Prolongation Effect of Nitric Oxide on Survival of Primary and Metastatic Head and Neck Cancer Cell Lines

Nitric oxide (NO) is a free radical which plays key role in various physiological as well as pathological processes. NO has emerged as one of the most important molecules influencing the development and progression of cancers. Head and neck squamous cell carcinoma (HNSCC) is one of cancer that shows high incident and mortality rate worldwide. We aimed to investigate effect of NO on genetically matched of primary and metastatic HNSCC cell lines.

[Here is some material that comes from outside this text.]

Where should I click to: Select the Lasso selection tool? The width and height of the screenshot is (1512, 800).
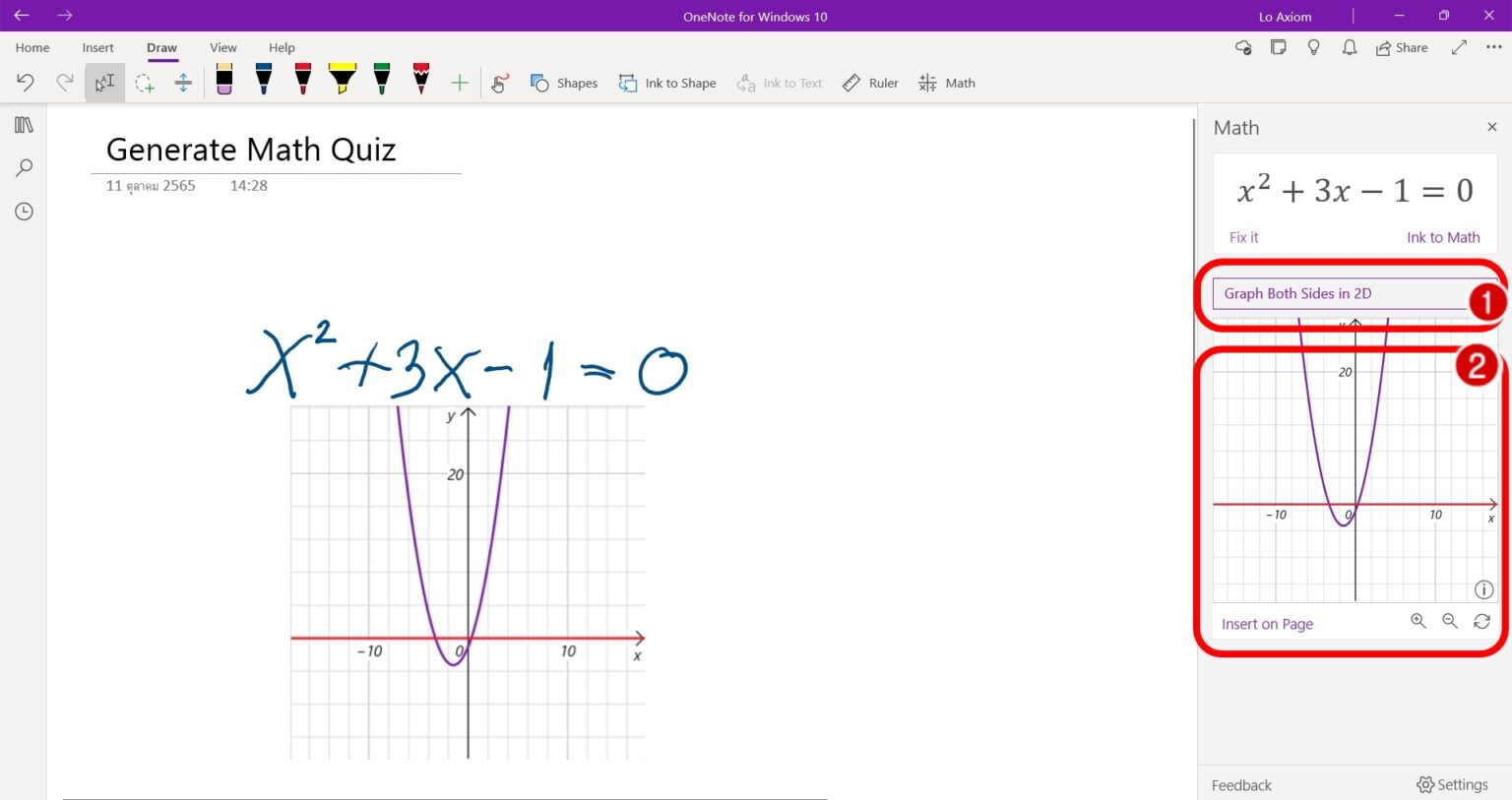click(x=144, y=83)
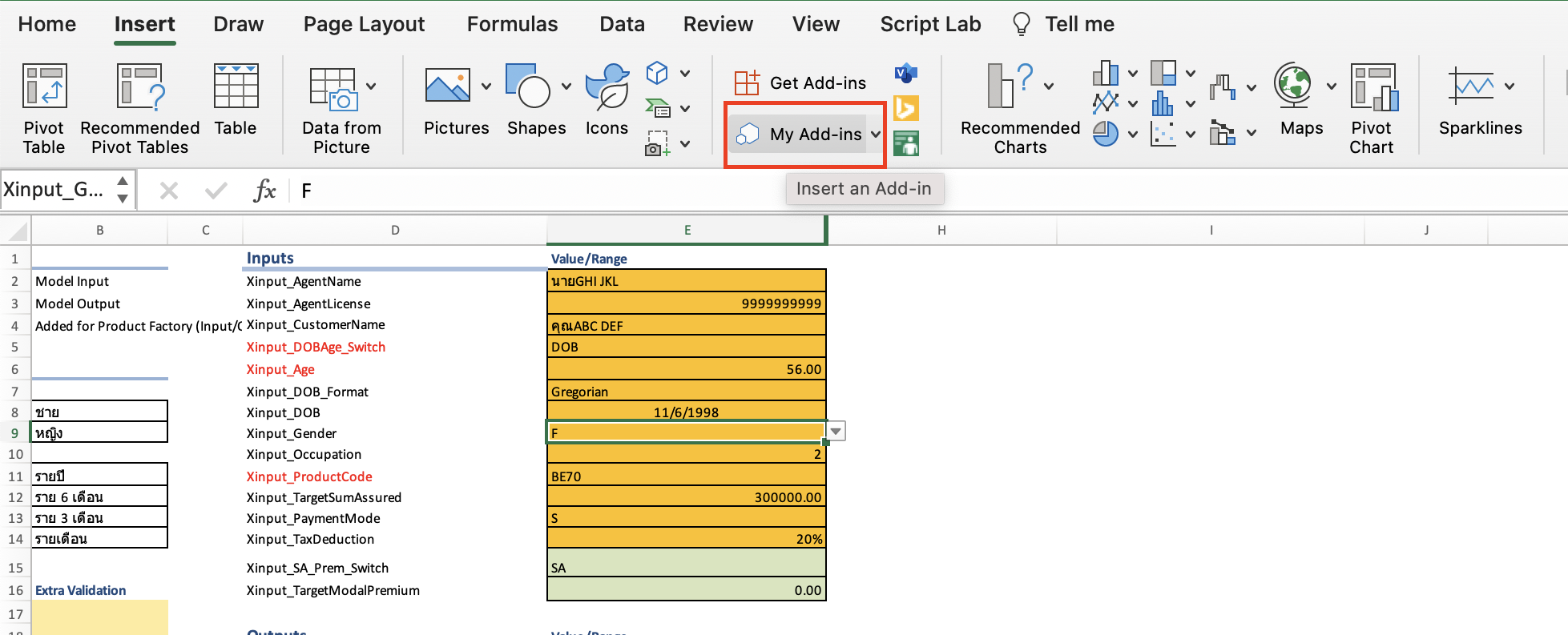Viewport: 1568px width, 635px height.
Task: Confirm the formula bar entry checkmark
Action: pyautogui.click(x=216, y=191)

The cell lines were derived from three pairs of primary (HN4, HN18 and HN30) and their metastatic sites (HN12, HN17 and HN31), respectively. The incremental doses of the NO donor, DETA-NONOate, (10-3,000 µM) were treated to the cancer cells for 72 h. Cell proliferation was measured using MTT assay. The results showed that all of HNSCC cell lines could survive at the tested concentrations of DETA-NONOate. All of primary cancer cells were significantly decreased in cell proliferation at 100-600 µM DETA-NONOate compared to the controls (P<0.05). In contrast, their metastatic cells able to proliferate in the presence of high doses of DETA-NONOate (150-600 µM). Interestingly, HN17 could prolong survives at 600 µM DETA-NONOate but significantly decreased in proliferation at 1,000 µM compared to the control (P<0.05). In conclusion, our data indicate that metastatic HNSCC cells can resist to the high doses of NO compare to their primary counterpart cells.